Honestly, I don't want to walk him. I want him to play outside as if he had a yard, but I don't want to risk him leaving or something.
I was hoping that if he wasn't comfortable he would learn not to mind it if it meant going places and seeing things.


----------



## Alethea (Jul 14, 2010)

Walking, time outside, etc. A harness would be good for any of those activities. Try making a simple one and see how he does with it inside first


----------



## taleia (Jul 25, 2013)

If it helps, I stuck a harness on my Zinnia really, really early on during playtime to get her used to it (no leash, just the harness) and she could always care less. Never tried to escape... Though, she is really good about 'no' so I don't count on the leash as much as the verbal command to keep her ou of trouble. Good luck!


----------



## nanashi7 (Jun 5, 2013)

It comes today, so hopefully I'll know tonight what he thinks!


----------



## PaigeRose (Apr 12, 2013)

I got a vest harness for my girls but they wont stay still long enough for me to get it on them!


----------



## nanashi7 (Jun 5, 2013)

Lol I have to use my stern voice and evil eyes to get him to stand still. I usually have about 30 seconds holding him across his belly before he squirms. Being firm buys me another thirty seconds.
I'm hoping I'm quick enough if he decides nope I don't like this and squirms. The sound of velcro is the problem I foresee him not liking.
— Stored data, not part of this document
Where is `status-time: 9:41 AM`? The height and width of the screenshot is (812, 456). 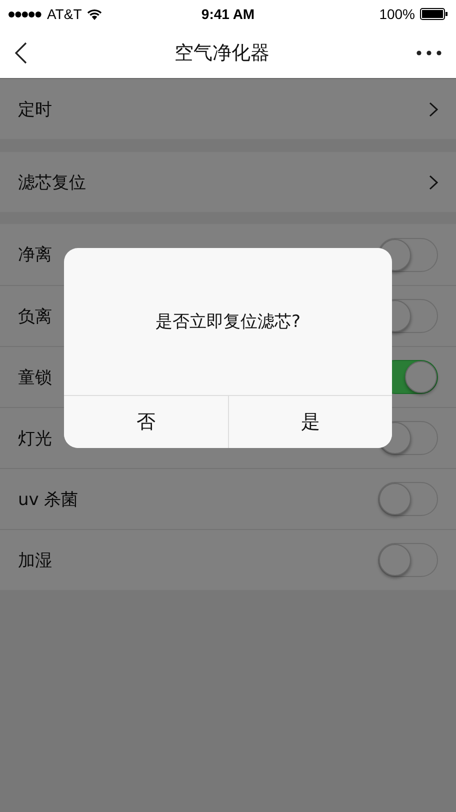
status-time: 9:41 AM is located at coordinates (228, 14). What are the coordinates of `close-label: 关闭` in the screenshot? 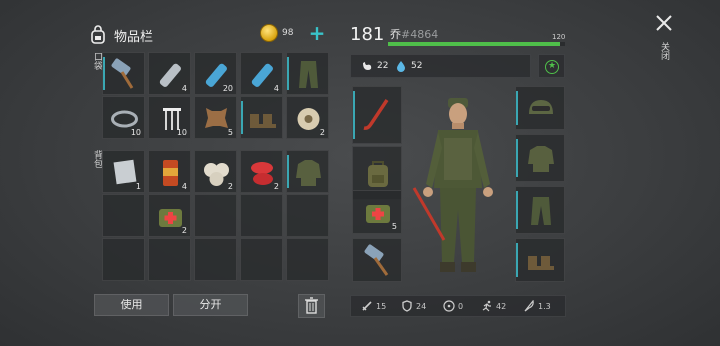 It's located at (664, 51).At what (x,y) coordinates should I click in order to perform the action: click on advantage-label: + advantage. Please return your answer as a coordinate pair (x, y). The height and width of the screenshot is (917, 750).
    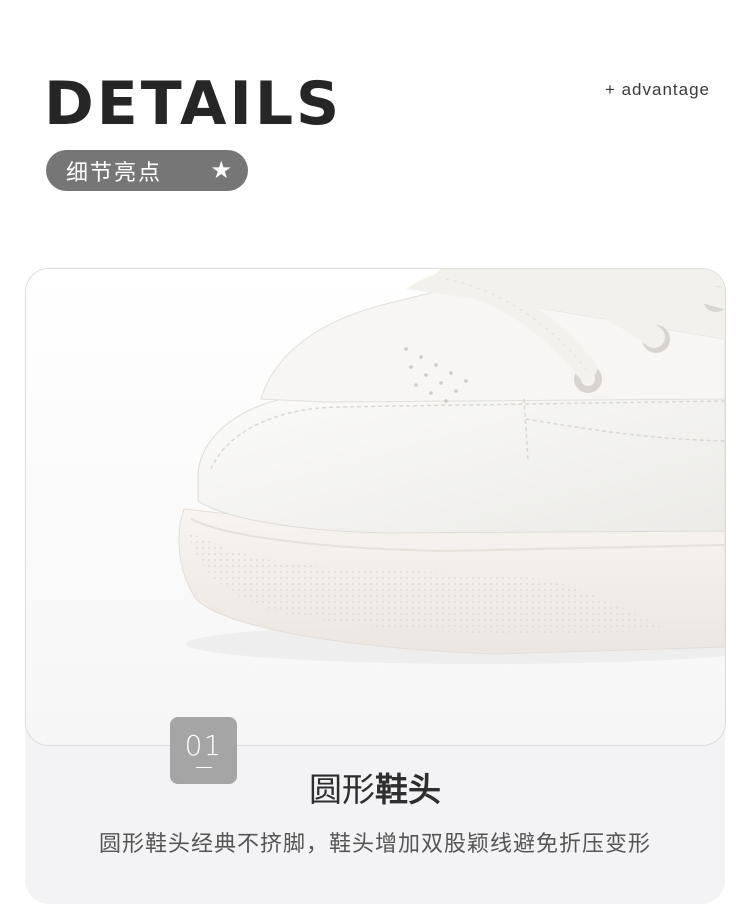
    Looking at the image, I should click on (657, 90).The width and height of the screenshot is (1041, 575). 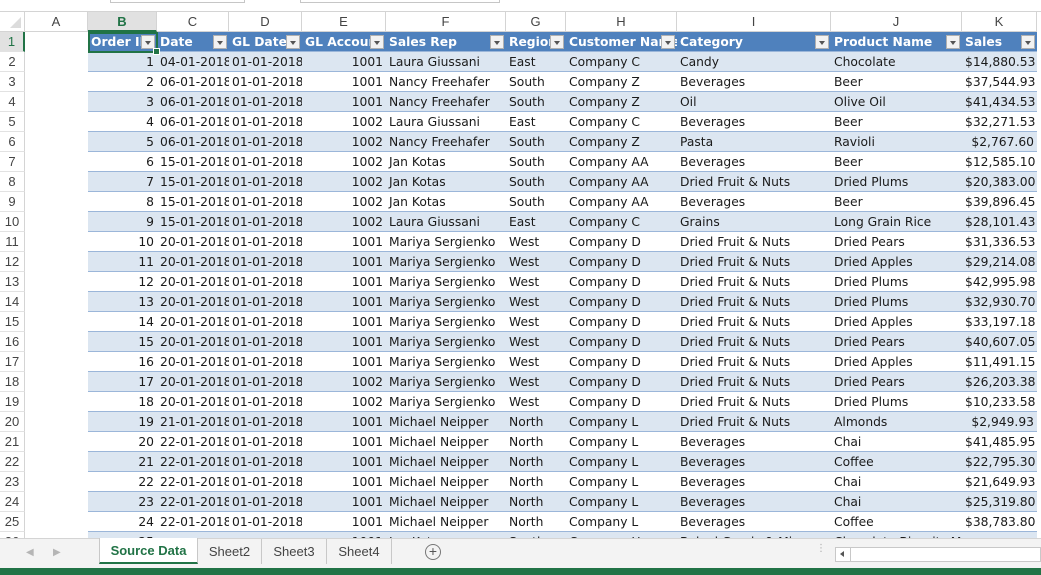 What do you see at coordinates (266, 42) in the screenshot?
I see `header-gl-date: GL Date` at bounding box center [266, 42].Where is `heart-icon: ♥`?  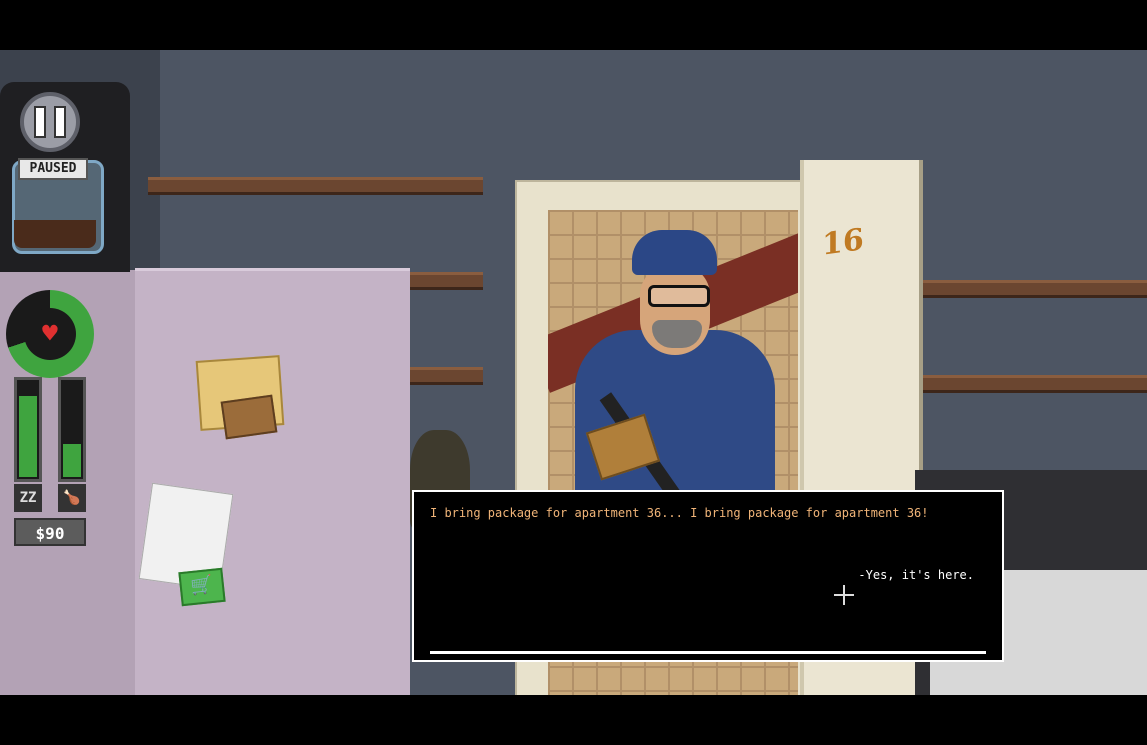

I hope its no worse than on a kicking bunny.


----------



## nanashi7 (Jun 5, 2013)

Ugh. Thought I would update it.
FAILURE D:
Smallest size on the tightest setting is too big for my 3 mo old rats, both male and female. And I always thought my male was hefty. Sigh. It at least stayed on Remus for like two seconds until he decided "nope, I'm done". For Caius, my female, I got the neck part fashioned tight and she backed out of it. Instantly.

Sigh. I was looking forward to walkies with my ratties. Gonna look into modifying the size on this harness, but to get the right size there is a ridiculous amount of excess.
:|


----------



## Lesti (Jun 25, 2013)

Lol sorry  


Sent from Petguide.com Free App


----------



## Alethea (Jul 14, 2010)

Trim the excess and sew the ends neat again


----------



## nanashi7 (Jun 5, 2013)

Lol, there was no excess when I tried to see how to make it so they couldnt wiggle out. It became harness wrapped over and under.


----------



## Alethea (Jul 14, 2010)

nanashi7 said:


> Ugh. Thought I would update it.
> FAILURE D:
> Smallest size on the tightest setting is too big for my 3 mo old rats, both male and female. And I always thought my male was hefty. Sigh. It at least stayed on Remus for like two seconds until he decided "nope, I'm done". For Caius, my female, I got the neck part fashioned tight and she backed out of it. Instantly.
> 
> ...


I thought you said there was excess to get it to the right size. Maybe I misread what you meant XD


----------



## nanashi7 (Jun 5, 2013)

Oh, the harness is too big. I tried to remove the straps to make a smaller harness and when the size was right, it was essentially a back stripe with straps. Too much harness, not enough rat even with me trimming the escess straps.


----------



## Actress (Aug 9, 2013)

I tried to get my boys into a harness, needless to say it was a fiasco XD if you can get them into the harness, just make sure the area they are walking in is safe


----------



## Alethea (Jul 14, 2010)

Oh alright, I believe that I understand now :3


----------



## Actress (Aug 9, 2013)

Oh whoops, just saw the update. Yeah it didn't work out for me either. Good luck!


----------



## nanashi7 (Jun 5, 2013)

Getting him in the harness was easy. Remus is my squishy heart rat and does what I ask him to (_*usually*_). It was staying in it once we began walking.


----------



## FidoPuppy (Aug 14, 2013)

I had a harness and leash for a small lizard I believe, many years ago, for our Rattie Dominique. She LOVED it!!! The kids would take her on walks around the neighborhood. Dom Loved it. Fido... I got him a meshy kinda harness for rats and he absolutely refuses to have it put on. I get the front part put on and am working on the back part and he is out of it. And Vice Versa also.... 
I wanted the harness so I could let him run around the house without fear of him getting into stuff or getting lost. Good luck on finding one and please post if you find one that your rattie likes!!


----------



## Alethea (Jul 14, 2010)

Now this makes me want to make harnesses for the ratties again.
I almost bought one of those little dog strollers that has the zip-up basket for the ratties. It was on sale for $40 at the place my stepdad works at, so I could get it for $20  I might do that so I can take all of my lads on walks.


----------



## nanashi7 (Jun 5, 2013)

I like to go on car rides with my male, he doesn't get stressed by the scenery but enjoys it. I really just want him to be out and have some grass under his feet and you know other fun things.


----------